O desperdício, na visão de especialistas é consequência da gestão do ex-presidente Jair Bolsonaro (PL), que demorou para comprar e distribuir as doses, enquanto o próprio Bolsonaro empreendia uma cruzada contra as vacinas, se recusando a se imunizar e disseminando desinformação, como fez quando associou a vacina da Covid com a Aids. A CPI da Covid, que investigou as condutas do governo federal ao longo da pandemia terminou com o pedido de indiciamento dele por 9 crimes.
O total de vacinas incineradas representa quase 5% do total comprado pelo país. Segundo especialistas em logística na saúde, é comum o descarte de medicamentos vencidos, mas o índice está acima do considerado aceitável de até 3%.
As primeiras vacinas foram queimadas em 2021, mesmo ano em que começou a imunização no país, e aumentaram em número em 2022, durante o governo Bolsonaro. Neste ano, já no governo Lula, a quantidade foi maior porque mais lotes de vacina venceram sem que houvesse tempo para dar outro destino aos insumos, chegando ao montante bilionário.
Para especialistas, o grande número de vacinas vencidas se explica por problemas de logística, pela falta de campanha de imunização e por forte propaganda antivacina ao longo da pandemia de Covid.
Procurada, a assessoria de Bolsonaro disse que o ex-presidente não tinha gerência sobre o descarte de vacinas e que havia dado "autonomia plena para os ministros".
O ex-ministro da Saúde Eduardo Pazzuelo, que ficou à frente da pasta até março de 2021, não se manifestou.

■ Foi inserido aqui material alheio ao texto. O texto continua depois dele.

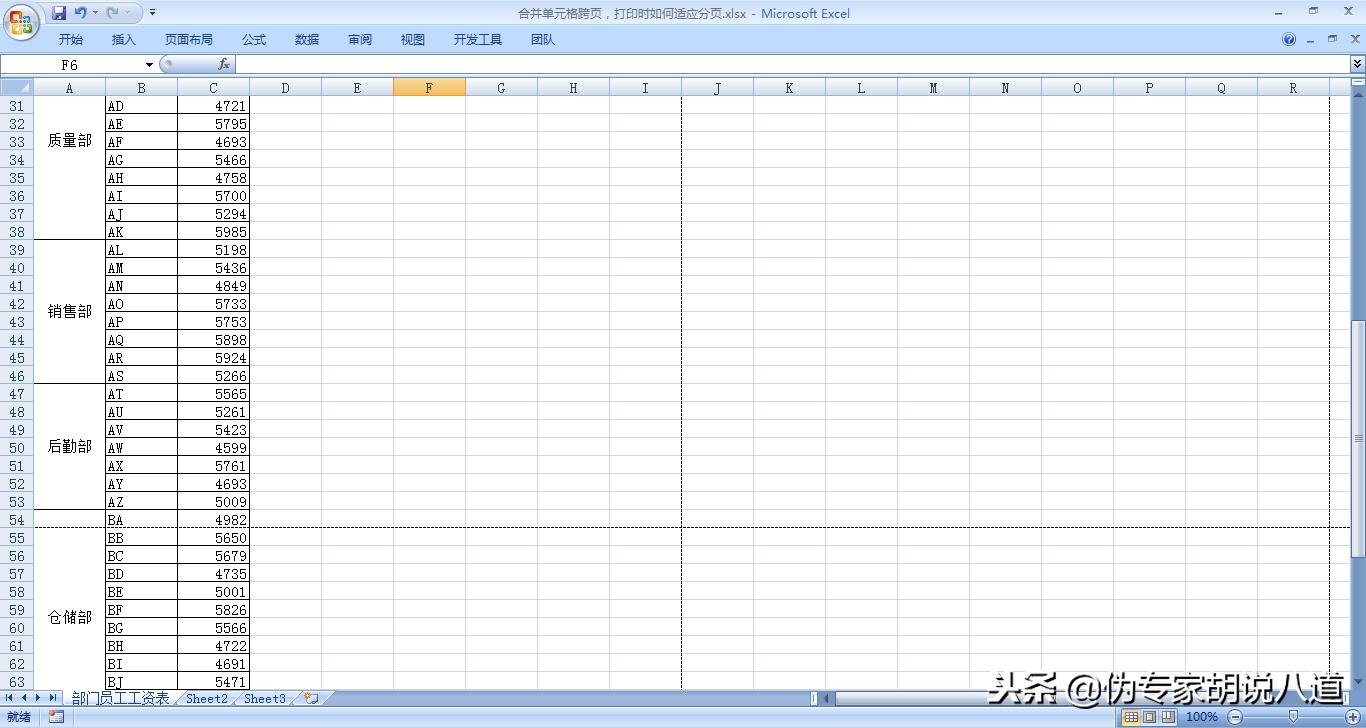Viewport: 1366px width, 728px height.
Task: Open the Customize Quick Access Toolbar dropdown
Action: point(152,13)
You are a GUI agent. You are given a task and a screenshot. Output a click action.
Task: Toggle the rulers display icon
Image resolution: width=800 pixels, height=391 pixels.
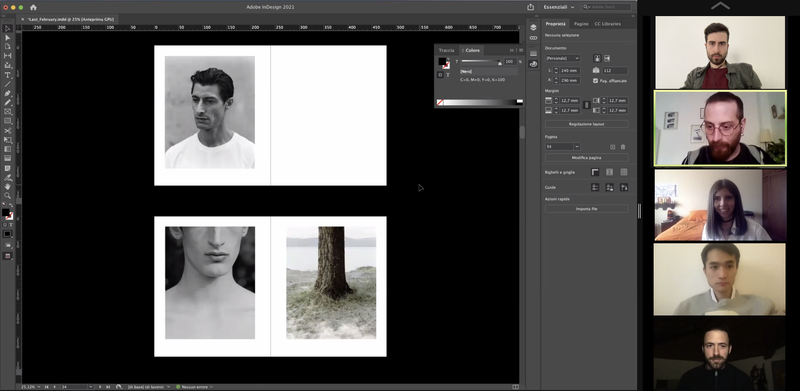tap(595, 173)
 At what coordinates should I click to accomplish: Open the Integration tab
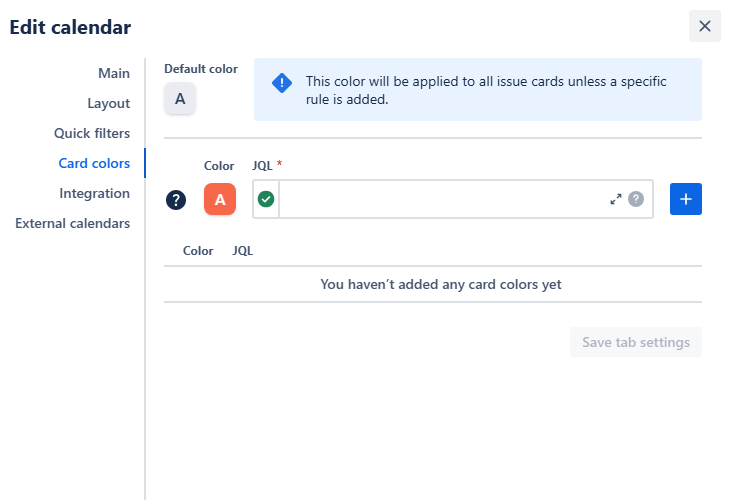pyautogui.click(x=94, y=193)

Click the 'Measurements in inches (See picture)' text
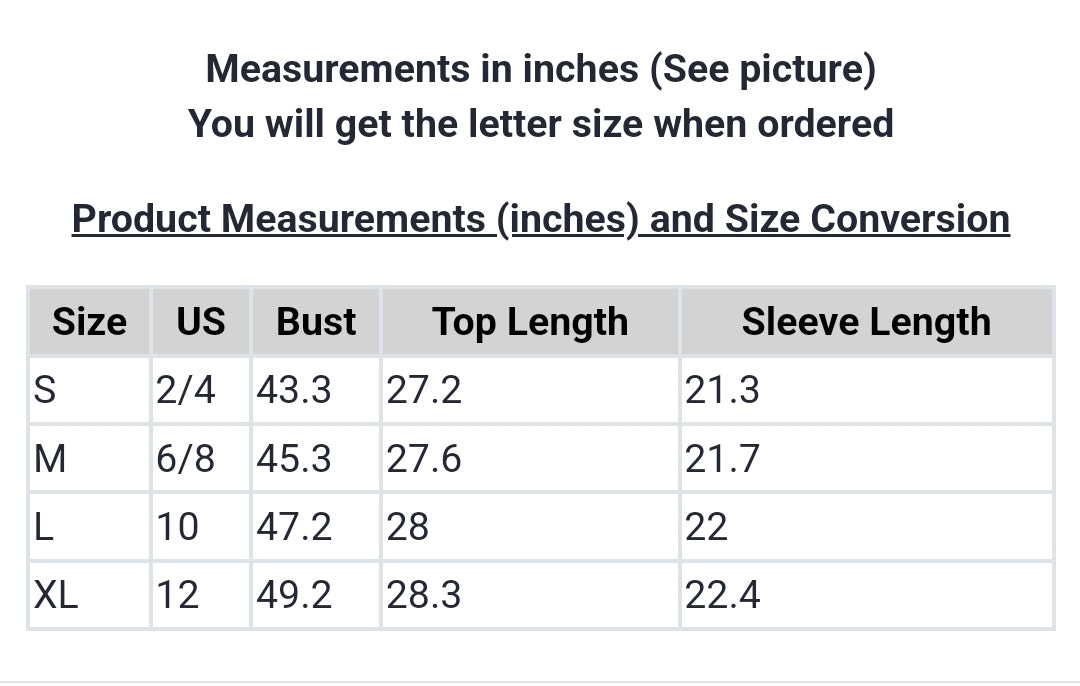[x=540, y=69]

Falta de campanha de imunização
Segundo Gonzalo Vecina, professor na Faculdade de Medicina da USP e especialista em logística de saúde, o limite considerado aceitável para a perda de insumos é de até 3%. No caso das vacinas de Covid, foram queimados 5% do estoque comprado.
Para Vecina, que foi presidente da Agência Nacional de Vigilância Sanitária (Anvisa), a quantidade de vacinas incineradas evidencia um "problema de gestão gravíssimo no Ministério da Saúde" durante o governo Bolsonaro.

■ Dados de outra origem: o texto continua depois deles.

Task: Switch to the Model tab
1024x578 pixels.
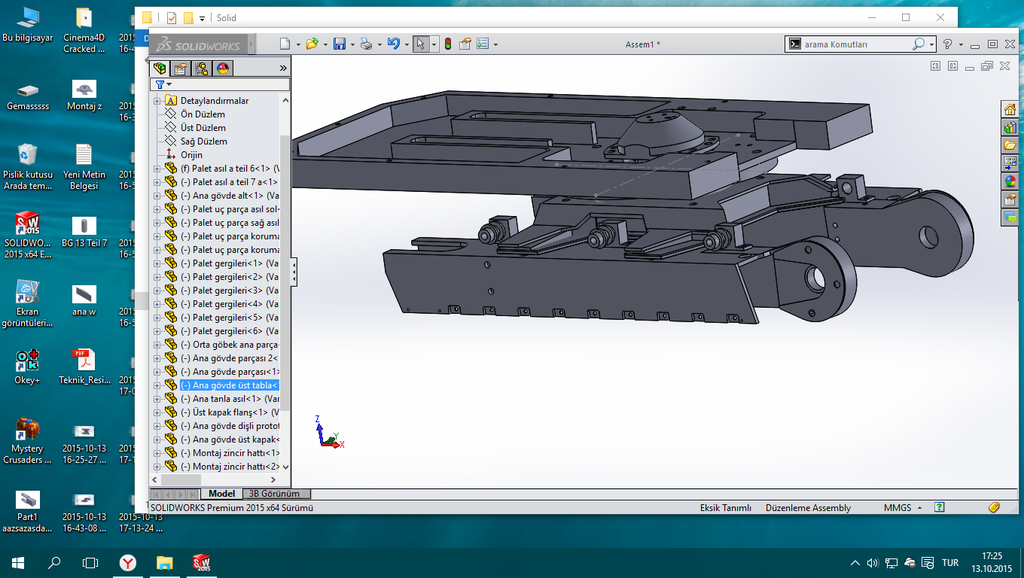Action: pyautogui.click(x=221, y=494)
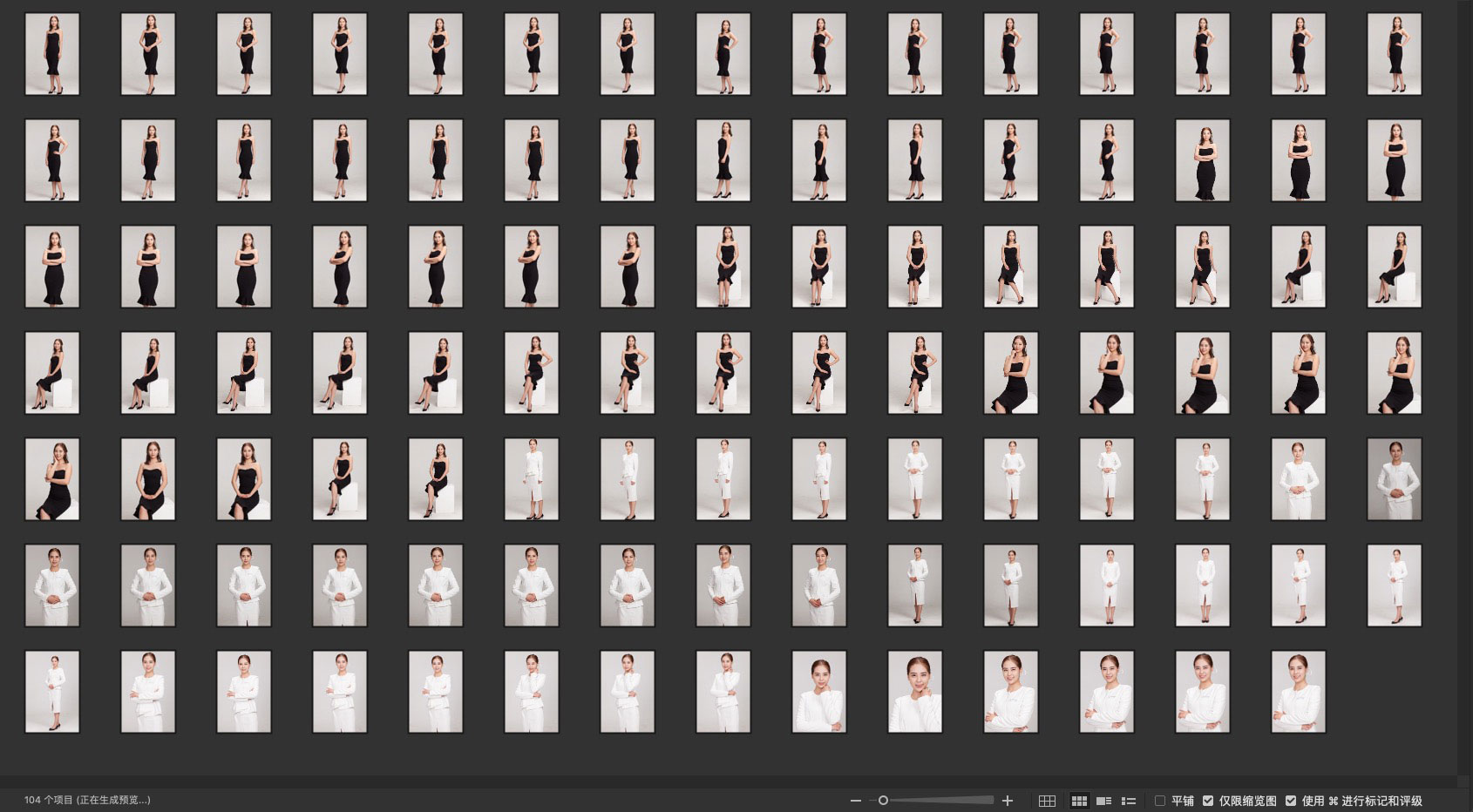Switch to list view icon
This screenshot has width=1473, height=812.
(x=1128, y=801)
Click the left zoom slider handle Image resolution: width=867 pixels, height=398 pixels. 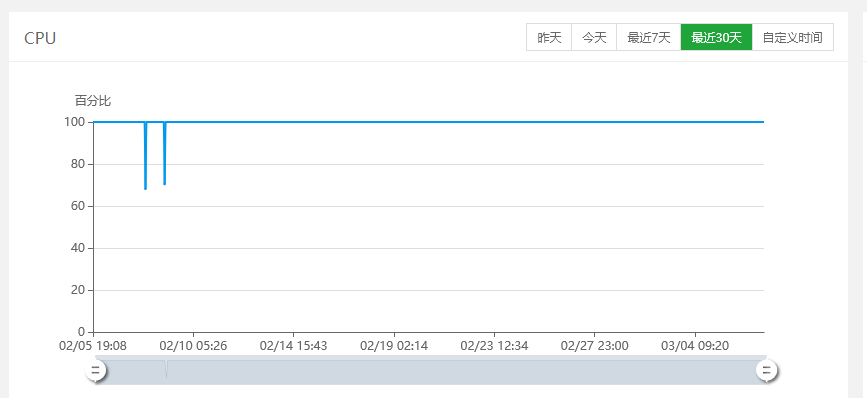tap(96, 371)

"Isso é um desperdício. Em cálculos de administração de estoque, você aceita quebra de até 3%, isso é o máximo. Me assusta ver a quantidade de produtos bastante caros que acabaram sendo jogados na lata do lixo".
O professor de direito sanitário da Universidade de São Paulo (USP) Fernando Aith é coautor de um estudo que analisou cerca de 5 mil decretos do governo Bolsonaro ligados ao combate da pandemia. O estudo foi tema do podcast O Assunto.
Para ele, o desperdício de dinheiro público com a queima das vacinas é "consequência natural da política que estava sendo adotada".
Na avaliação dele, é possível enquadrar a queima de vacinas por perda de validade como crime contra o patrimônio público porque os gestores "promoveram gastos inúteis e deliberadamente não deixaram que esses recursos chegassem ao destino de política pública".
“Foi um interesse deliberado do governo federal em não promover a vacinação e, por isso, essas vacinas ficaram em estoque. Comprou para dizer que fez a parte dele, mas não se preocupou em distribuir e capacitar os estados e municípios para aplicar, de fato, no braço das pessoas.” disse Fernando.
O que diz o governo Bolsonaro
Assessor de Bolsonaro, o ex-secretário especial de Comunicação social Fabio Wajngarten afirmou ao g1 que o ex-presidente não tinha "nenhuma ingerência [interferência] no tema" ao ser questionado sobre a queima de vacinas de Covid. "Liberdade e autonomia plena para os ministros", respondeu.
Já o ex-ministro Marcelo Queiroga disse que o Ministério da Saúde "tomou todas as providências necessárias para conter a crise sanitária" e que as estimativas de compra de vacina "foram feitas pela área técnica" e que "não compete ao ministro da Saúde fazer essas estimativas".
Sobre a investigação da PGR, o ex-ministro afirmou que "todos devem responder pelos atos que praticam na administração pública". "Seguramente, as instâncias de controle estão apurando as responsabilidades devidas. Inclusive o que houve em estados e municípios", disse.